Simon Willison’s Weblog


Weeknotes: Taking a break in Moss Landing

4th January 2022

Took some time off. Saw some whales and sea otters. Added a new spot to Niche Museums.

Natalie took me to Moss Landing for a few days for my birthday. I now think Moss Landing may be one of California’s best kept secrets, for a whole bunch of reasons.

Most importantly, Moss Landing has Elkhorn Slough, California’s second largest estuary and home to 7% of the world’s population of sea otters. And you can kayak there!

We rented a kayak from Kayak Connection and headed out for three hours on the water.

The rules are to stay eight boat lengths (100 feet) away from the otters, or to stop paddling and wait for them to leave if they pop up near your boat. And they pop up a lot!

We saw at least twenty sea otters.
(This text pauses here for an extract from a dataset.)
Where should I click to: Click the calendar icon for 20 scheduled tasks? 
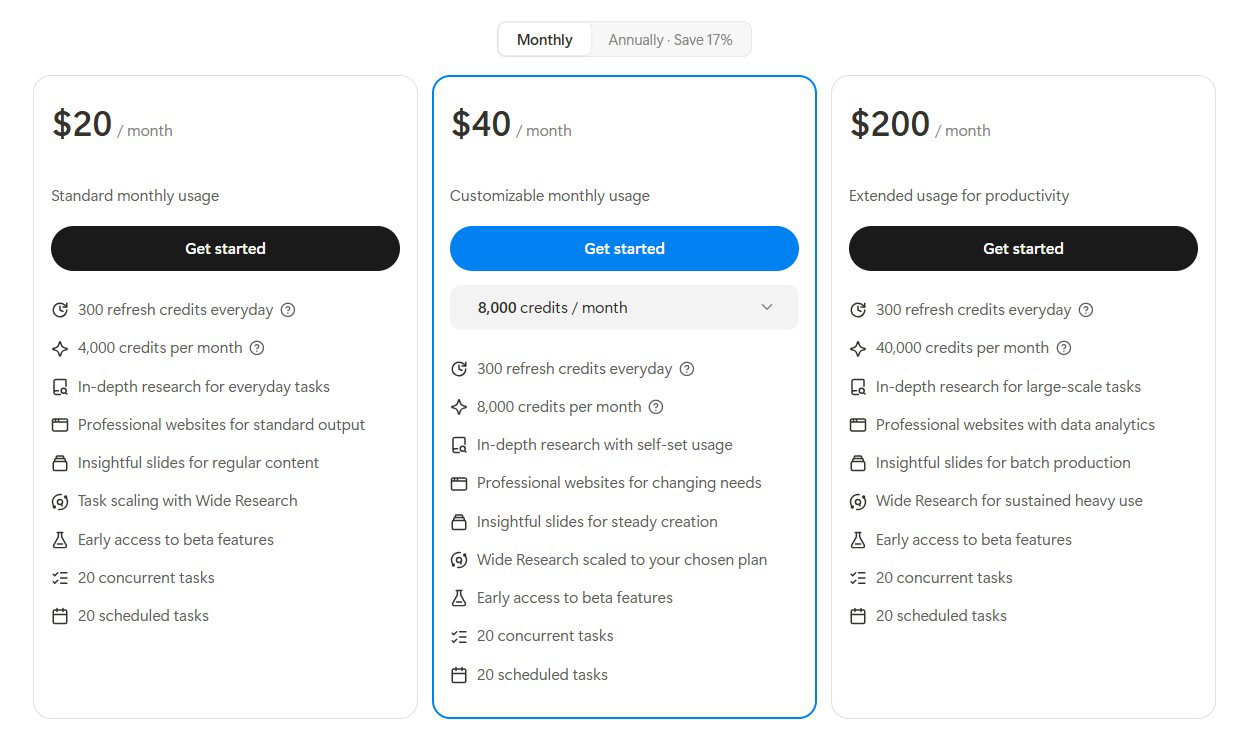tap(59, 616)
The largest can weigh 90lbs (that’s two Cleos) and they were quite happy to ignore us and get on with otter stuff: floating on their backs, diving into the water and playing with each other.

We also saw harbor seals, egrets, herons, avocets and both brown and white pelicans.

A harbour seal in the estuary, making a funny U shape with its body

A beautiful great egret

Moss Landing also sits at the edge of Monterey Bay, which contains the Monterey Submarine Canyon, one of the largest such canyons in the world. Which means cold water and warm water mixing in interesting ways. Which means lots of nutritious tiny sea creatures. Which means whales!

We went whale watching with Blue Ocean Whale Watching, who came recommended by several naturalist friends. They were brilliant—they had an obvious passion for the ocean, shared great information and answered all of our increasingly eccentric questions. Did you know a Blue Whale can use a thousand calories of energy just opening its mouth?

A gray whale in the water

We saw gray whales—expected at this time of year due to their migration from the arctic down south to their breeding lagoons in Baja, and humpback whales—not a usual occurrence at this time of year but evidently the younger whales don’t necessarily stick to the official calendar.

The tail of a humpback whale as it dives down for food

Moss Landing also has a large number of noisy sea lions. This one was asleep on the dock when our ship returned.

A sleeping sea lion

A sea otter floating on its back in the water eating a crab

Then yesterday morning we went for a walk around this pensinsula and saw sea otters fishing for crabs just yards away from shore! Plus a juvenile elephant seal who had hauled itself onto the beach.

An exceptionally round juvenile elephant seal, asleep on the beach

We also dropped in to the Shakespeare Society of America—my first niche museum visit of 2022. I wrote about that for Niche Museums.